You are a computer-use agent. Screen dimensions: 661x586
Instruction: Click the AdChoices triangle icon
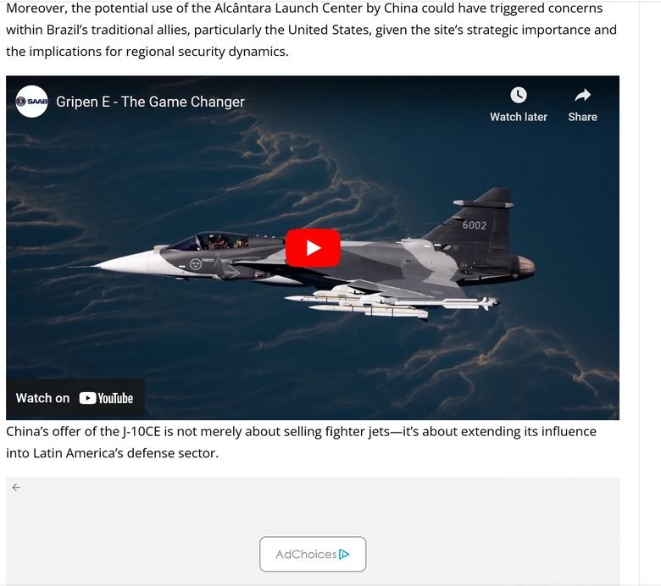pyautogui.click(x=344, y=554)
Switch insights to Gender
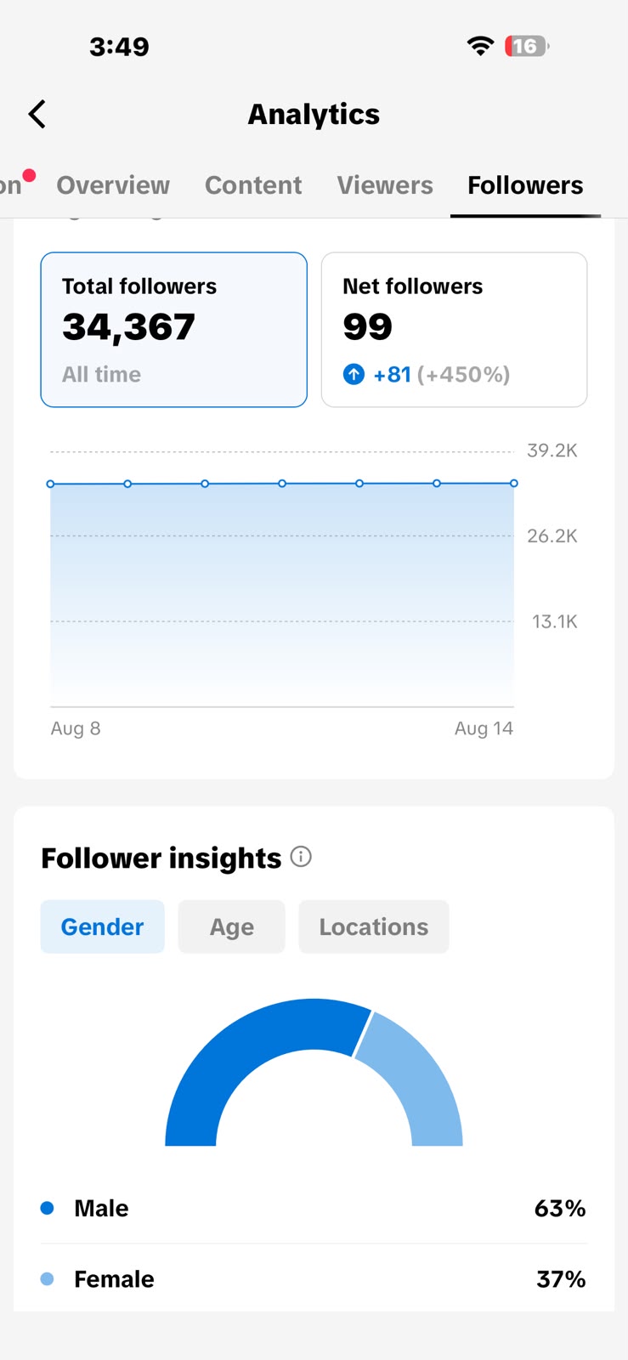This screenshot has width=628, height=1360. [x=102, y=927]
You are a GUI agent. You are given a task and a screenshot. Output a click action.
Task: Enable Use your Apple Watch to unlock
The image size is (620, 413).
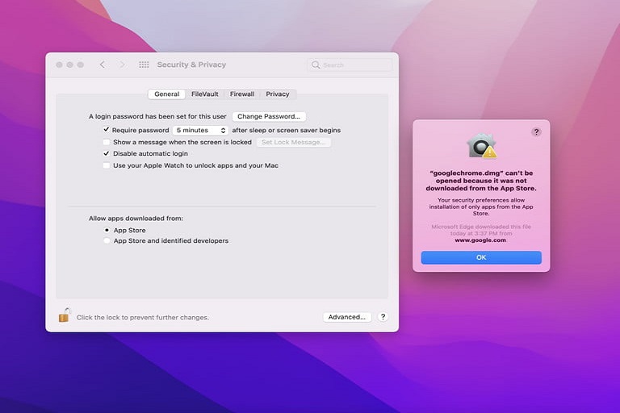(107, 165)
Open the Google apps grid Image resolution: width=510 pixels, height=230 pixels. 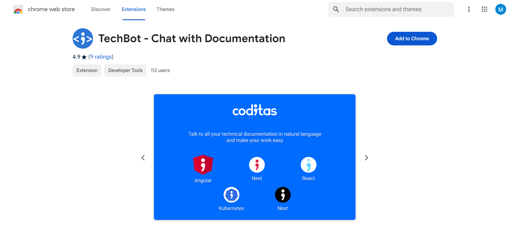(x=484, y=10)
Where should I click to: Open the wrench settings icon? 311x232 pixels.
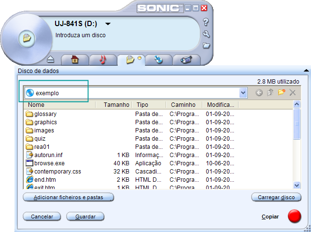click(206, 34)
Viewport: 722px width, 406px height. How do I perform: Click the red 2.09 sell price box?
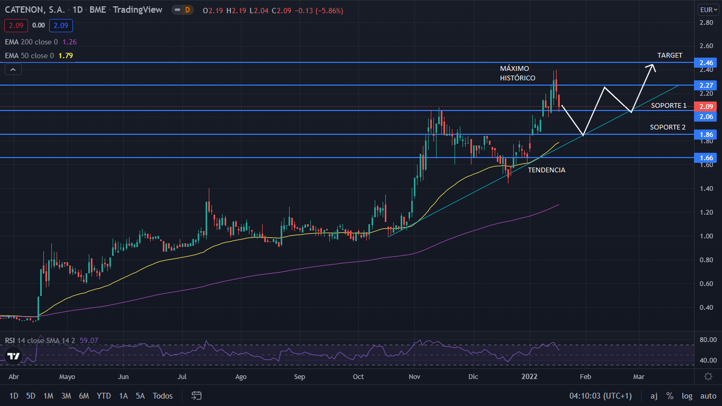(15, 25)
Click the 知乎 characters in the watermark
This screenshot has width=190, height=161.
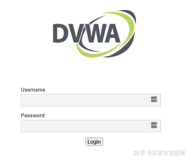click(x=139, y=153)
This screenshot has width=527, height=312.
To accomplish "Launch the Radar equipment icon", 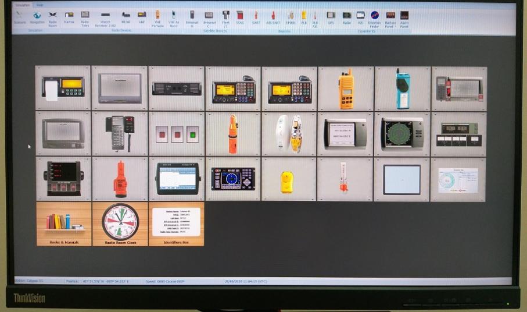I will (x=346, y=17).
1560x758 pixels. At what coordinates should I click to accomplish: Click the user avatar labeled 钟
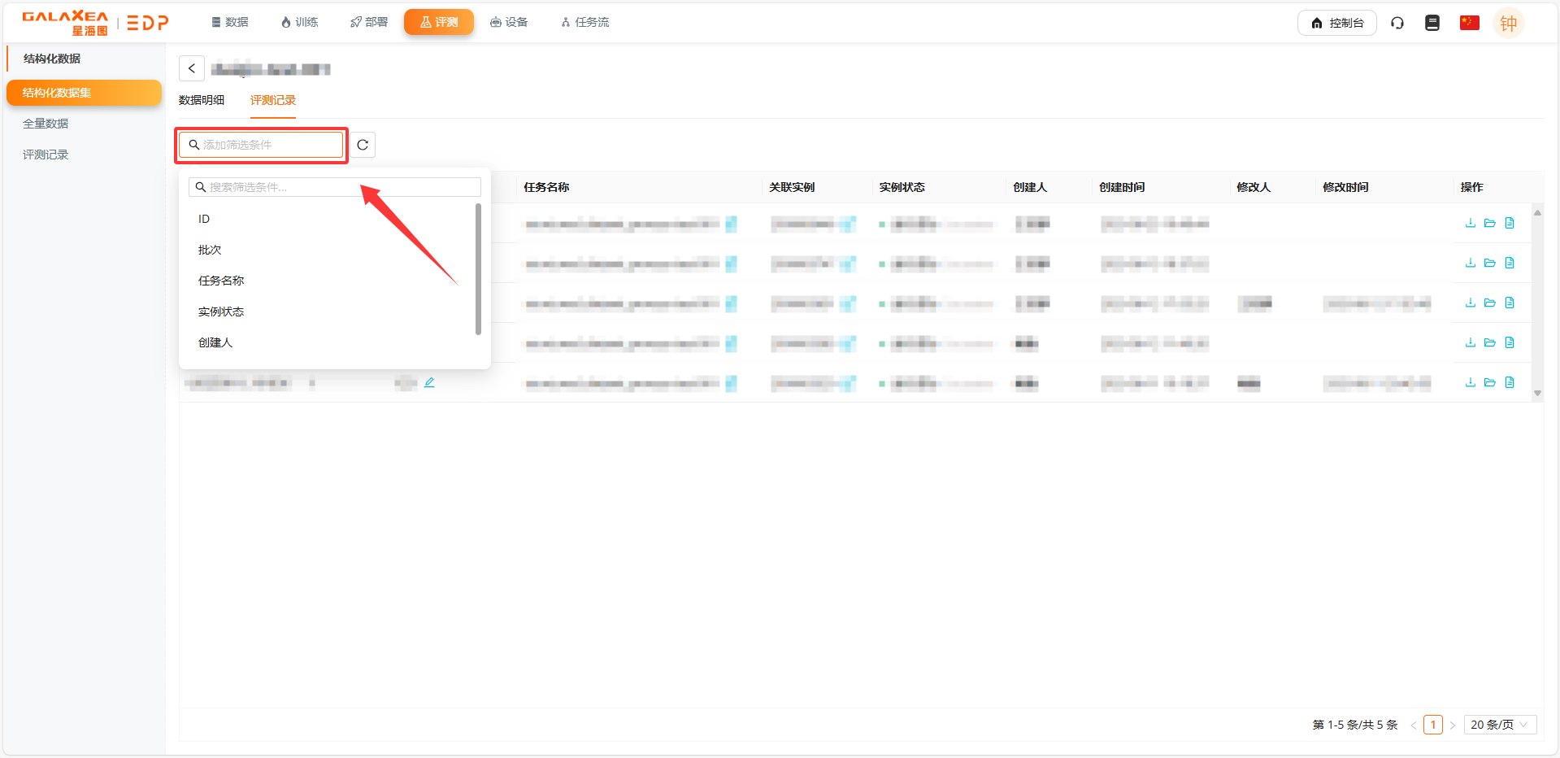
== == ==
_Work to complete_
Search the data for "agent". Copy every line that has it.

_The answer_
You are a computer-use agent. Screen dimensions: 661x586
You are a GUI agent. You are given a task and a screenshot. Output a click action.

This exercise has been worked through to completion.